We are now in 2017 and as expected there is a whole lot of talk about how markets are going to fare this year after an eventful 2016. The last year was marked by varied events like softness in the energy space, slowdown in the Chinese market, and hype over Brexit, the U.S. Presidential election and the Fed rate hike.
All these factors kept the markets highly volatile throughout the year. However, investors finally heaved a sigh of relief as markets ended 2016 on a positive note, recovering significantly from a dismal 2015.
In 2016, the Dow Jones Industrial Average (DJI), NASDAQ Composite (IXIC) and S&P 500 (GSPC) gained 13.4%, 7.5% and 9.5%, respectively. We note that in 2015, the Dow Jones index’s return had fallen 2.2%, while the S&P 500 index ended the year on a more or less flat note. However, the Nasdaq fared better, with the tech-laden index up 5.7% in 2015.
A rebounding U.S. economy, as evident from the recently released improved economic data for GDP, and a favorable Consumer Confidence Index, unemployment rate and factory activity data have all contributed to the recovery.
Although, the U.S. economic is showing signs of improvement, the market remains susceptible to global uncertainties. Also, it remains to be seen how Trump’s revolutionary ideas are going to shape the economy.

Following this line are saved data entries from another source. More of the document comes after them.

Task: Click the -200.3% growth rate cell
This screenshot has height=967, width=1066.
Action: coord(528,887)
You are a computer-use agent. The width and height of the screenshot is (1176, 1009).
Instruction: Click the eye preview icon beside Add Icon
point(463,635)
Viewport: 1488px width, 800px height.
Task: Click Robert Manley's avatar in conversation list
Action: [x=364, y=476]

Therefore, we believe that volatility in the stock market will continue in 2017. That said, investors must rejuvenate their portfolios and look for strategies which are safe in a volatile market.
So What Should Be the Winning Strategy?
We believe that in a highly volatile market scenario it is wiser to play safe and invest in growth stocks rather than in momentum or value ones. The increasing market volatility makes the momentum strategy highly risky, while value investing does not find many takers in the current market scenario.
However, the story is different in case of a growth strategy that focuses on investing in hot and flourishing companies with earnings expected to continue to increase at an above-average rate relative to the market.
Growth stocks can be some of the most exciting picks right now, as these high-flyers can capture investors’ attention, and yield big returns too. Today, we will discuss about some semiconductor stocks, which have performed well last year and have the potential to grow further in 2017.
Why Semiconductor Stocks?
After an abysmal 2015 that saw iShares PHLX Semiconductor ETF (SOXX - Free Report) lose over 3.3%, stocks across the semiconductor landscape rebounded well last year. Notably, the ETF, which represents semiconductor stocks, has witnessed a gain of approximately 36.6% in 2016, while the Technology Select Sector SPDR ETF (XLK - Free Report) , which represents the overall technology sector, returned 12.9% last year.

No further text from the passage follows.